■ **Task to complete**
Edit the data below so that every "Baby" becomes "Toddler", and reproduce all other lines without change.

________________

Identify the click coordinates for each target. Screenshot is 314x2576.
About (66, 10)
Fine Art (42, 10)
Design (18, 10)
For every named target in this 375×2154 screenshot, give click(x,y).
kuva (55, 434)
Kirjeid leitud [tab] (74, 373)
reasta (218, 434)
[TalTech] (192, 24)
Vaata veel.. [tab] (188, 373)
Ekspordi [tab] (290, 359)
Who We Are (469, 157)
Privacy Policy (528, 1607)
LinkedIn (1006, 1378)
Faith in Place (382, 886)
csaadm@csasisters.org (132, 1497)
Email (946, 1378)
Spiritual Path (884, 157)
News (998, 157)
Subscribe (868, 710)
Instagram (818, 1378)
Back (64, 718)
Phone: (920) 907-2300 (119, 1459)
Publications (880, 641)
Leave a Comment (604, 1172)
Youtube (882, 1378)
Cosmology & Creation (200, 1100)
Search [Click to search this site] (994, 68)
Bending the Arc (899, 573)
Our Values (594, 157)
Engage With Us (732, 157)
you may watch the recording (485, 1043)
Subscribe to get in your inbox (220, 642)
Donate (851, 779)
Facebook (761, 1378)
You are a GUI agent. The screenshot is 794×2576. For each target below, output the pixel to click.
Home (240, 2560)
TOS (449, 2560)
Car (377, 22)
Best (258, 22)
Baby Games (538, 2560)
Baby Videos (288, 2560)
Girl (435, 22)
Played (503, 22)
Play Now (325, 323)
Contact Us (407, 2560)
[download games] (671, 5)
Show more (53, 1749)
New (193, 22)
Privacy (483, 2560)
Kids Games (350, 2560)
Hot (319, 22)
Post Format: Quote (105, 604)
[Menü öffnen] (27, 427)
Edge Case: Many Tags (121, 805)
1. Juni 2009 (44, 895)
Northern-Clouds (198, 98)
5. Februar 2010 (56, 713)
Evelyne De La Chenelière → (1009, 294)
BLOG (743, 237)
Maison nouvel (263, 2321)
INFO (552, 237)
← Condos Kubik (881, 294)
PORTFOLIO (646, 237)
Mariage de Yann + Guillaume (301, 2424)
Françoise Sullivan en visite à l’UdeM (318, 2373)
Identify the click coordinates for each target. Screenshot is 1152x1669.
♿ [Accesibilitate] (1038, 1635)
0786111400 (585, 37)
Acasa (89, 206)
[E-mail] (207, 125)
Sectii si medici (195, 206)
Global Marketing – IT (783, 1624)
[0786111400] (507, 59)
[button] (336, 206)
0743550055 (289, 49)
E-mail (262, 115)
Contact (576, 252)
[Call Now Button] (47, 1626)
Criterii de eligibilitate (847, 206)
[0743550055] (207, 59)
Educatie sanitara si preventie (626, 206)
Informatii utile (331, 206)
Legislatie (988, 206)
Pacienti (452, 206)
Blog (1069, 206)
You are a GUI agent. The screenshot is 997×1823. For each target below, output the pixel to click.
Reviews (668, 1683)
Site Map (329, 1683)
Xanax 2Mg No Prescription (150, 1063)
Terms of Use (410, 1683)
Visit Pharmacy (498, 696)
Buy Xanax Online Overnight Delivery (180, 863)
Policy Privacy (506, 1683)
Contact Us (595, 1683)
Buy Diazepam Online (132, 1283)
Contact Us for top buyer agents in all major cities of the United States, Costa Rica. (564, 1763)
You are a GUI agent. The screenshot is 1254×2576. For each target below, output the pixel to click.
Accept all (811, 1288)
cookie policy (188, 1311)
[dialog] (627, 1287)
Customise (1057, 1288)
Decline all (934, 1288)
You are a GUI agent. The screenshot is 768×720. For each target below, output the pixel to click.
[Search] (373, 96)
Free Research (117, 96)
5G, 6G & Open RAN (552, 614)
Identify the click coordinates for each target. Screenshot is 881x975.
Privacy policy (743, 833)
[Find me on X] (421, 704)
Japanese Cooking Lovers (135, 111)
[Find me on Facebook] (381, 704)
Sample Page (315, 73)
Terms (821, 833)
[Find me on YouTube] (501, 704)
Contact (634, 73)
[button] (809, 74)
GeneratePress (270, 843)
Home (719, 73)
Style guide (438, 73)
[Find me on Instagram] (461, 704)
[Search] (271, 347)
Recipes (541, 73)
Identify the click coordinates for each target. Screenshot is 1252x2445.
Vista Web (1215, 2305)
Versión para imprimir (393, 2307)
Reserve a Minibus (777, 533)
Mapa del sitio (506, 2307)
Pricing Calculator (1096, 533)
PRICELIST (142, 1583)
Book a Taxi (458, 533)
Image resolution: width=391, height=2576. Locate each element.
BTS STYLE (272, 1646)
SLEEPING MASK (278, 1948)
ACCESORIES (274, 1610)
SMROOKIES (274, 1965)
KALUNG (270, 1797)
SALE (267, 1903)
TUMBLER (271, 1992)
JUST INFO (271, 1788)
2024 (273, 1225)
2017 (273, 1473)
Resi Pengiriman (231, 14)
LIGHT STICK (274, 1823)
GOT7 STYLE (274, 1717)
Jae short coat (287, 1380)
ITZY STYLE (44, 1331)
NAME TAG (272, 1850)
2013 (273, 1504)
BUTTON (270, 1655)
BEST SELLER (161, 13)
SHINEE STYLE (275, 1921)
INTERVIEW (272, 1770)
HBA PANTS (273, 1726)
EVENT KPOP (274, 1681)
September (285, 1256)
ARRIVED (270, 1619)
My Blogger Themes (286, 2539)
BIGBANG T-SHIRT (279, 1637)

________________

■ **Response**
Identify the click coordinates for each target. Screenshot is 314x2576.
About (66, 10)
Fine Art (42, 10)
Design (18, 10)
For every named target in this 375×2154 screenshot, give click(x,y).
kuva (55, 434)
Kirjeid leitud [tab] (74, 373)
reasta (218, 434)
[TalTech] (192, 24)
Vaata veel.. [tab] (188, 373)
Ekspordi [tab] (290, 359)
Who We Are (469, 157)
Privacy Policy (528, 1607)
LinkedIn (1006, 1378)
Faith in Place (382, 886)
csaadm@csasisters.org (132, 1497)
Email (946, 1378)
Spiritual Path (884, 157)
News (998, 157)
Subscribe (868, 710)
Instagram (818, 1378)
Back (64, 718)
Phone: (920) 907-2300 (119, 1459)
Publications (880, 641)
Leave a Comment (604, 1172)
Youtube (882, 1378)
Cosmology & Creation (200, 1100)
Search [Click to search this site] (994, 68)
Bending the Arc (899, 573)
Our Values (594, 157)
Engage With Us (732, 157)
you may watch the recording (485, 1043)
Subscribe to get in your inbox (220, 642)
Donate (851, 779)
Facebook (761, 1378)
You are a GUI agent. The screenshot is 794×2576. For each target below, output the pixel to click.
Home (240, 2560)
TOS (449, 2560)
Car (377, 22)
Best (258, 22)
Toddler Games (538, 2560)
Toddler Videos (288, 2560)
Girl (435, 22)
Played (503, 22)
Play Now (325, 323)
Contact Us (407, 2560)
[download games] (671, 5)
Show more (53, 1749)
New (193, 22)
Privacy (483, 2560)
Kids Games (350, 2560)
Hot (319, 22)
Post Format: Quote (105, 604)
[Menü öffnen] (27, 427)
Edge Case: Many Tags (121, 805)
1. Juni 2009 (44, 895)
Northern-Clouds (198, 98)
5. Februar 2010 (56, 713)
Evelyne De La Chenelière → (1009, 294)
BLOG (743, 237)
Maison nouvel (263, 2321)
INFO (552, 237)
← Condos Kubik (881, 294)
PORTFOLIO (646, 237)
Mariage de Yann + Guillaume (301, 2424)
Françoise Sullivan en visite à l’UdeM (318, 2373)
Identify the click coordinates for each target. Screenshot is 1152x1669.
♿ [Accesibilitate] (1038, 1635)
0786111400 (585, 37)
Acasa (89, 206)
[E-mail] (207, 125)
Sectii si medici (195, 206)
Global Marketing – IT (783, 1624)
[0786111400] (507, 59)
[button] (336, 206)
0743550055 (289, 49)
E-mail (262, 115)
Contact (576, 252)
[Call Now Button] (47, 1626)
Criterii de eligibilitate (847, 206)
[0743550055] (207, 59)
Educatie sanitara si preventie (626, 206)
Informatii utile (331, 206)
Legislatie (988, 206)
Pacienti (452, 206)
Blog (1069, 206)
You are a GUI agent. The screenshot is 997×1823. For each target below, output the pixel to click.
Reviews (668, 1683)
Site Map (329, 1683)
Xanax 2Mg No Prescription (150, 1063)
Terms of Use (410, 1683)
Visit Pharmacy (498, 696)
Buy Xanax Online Overnight Delivery (180, 863)
Policy Privacy (506, 1683)
Contact Us (595, 1683)
Buy Diazepam Online (132, 1283)
Contact Us for top buyer agents in all major cities of the United States, Costa Rica. (564, 1763)
You are a GUI agent. The screenshot is 1254×2576. For each target below, output the pixel to click.
Accept all (811, 1288)
cookie policy (188, 1311)
[dialog] (627, 1287)
Customise (1057, 1288)
Decline all (934, 1288)
You are a GUI agent. The screenshot is 768×720. For each target below, output the pixel to click.
[Search] (373, 96)
Free Research (117, 96)
5G, 6G & Open RAN (552, 614)
Identify the click coordinates for each target. Screenshot is 881x975.
Privacy policy (743, 833)
[Find me on X] (421, 704)
Japanese Cooking Lovers (135, 111)
[Find me on Facebook] (381, 704)
Sample Page (315, 73)
Terms (821, 833)
[Find me on YouTube] (501, 704)
Contact (634, 73)
[button] (809, 74)
GeneratePress (270, 843)
Home (719, 73)
Style guide (438, 73)
[Find me on Instagram] (461, 704)
[Search] (271, 347)
Recipes (541, 73)
Identify the click coordinates for each target. Screenshot is 1252x2445.
Vista Web (1215, 2305)
Versión para imprimir (393, 2307)
Reserve a Minibus (777, 533)
Mapa del sitio (506, 2307)
Pricing Calculator (1096, 533)
PRICELIST (142, 1583)
Book a Taxi (458, 533)
Image resolution: width=391, height=2576. Locate each element.
BTS STYLE (272, 1646)
SLEEPING MASK (278, 1948)
ACCESORIES (274, 1610)
SMROOKIES (274, 1965)
KALUNG (270, 1797)
SALE (267, 1903)
TUMBLER (271, 1992)
JUST INFO (271, 1788)
2024 (273, 1225)
2017 (273, 1473)
Resi Pengiriman (231, 14)
LIGHT STICK (274, 1823)
GOT7 STYLE (274, 1717)
Jae short coat (287, 1380)
ITZY STYLE (44, 1331)
NAME TAG (272, 1850)
2013 (273, 1504)
BUTTON (270, 1655)
BEST SELLER (161, 13)
SHINEE STYLE (275, 1921)
INTERVIEW (272, 1770)
HBA PANTS (273, 1726)
EVENT KPOP (274, 1681)
September (285, 1256)
ARRIVED (270, 1619)
My Blogger Themes (286, 2539)
BIGBANG T-SHIRT (279, 1637)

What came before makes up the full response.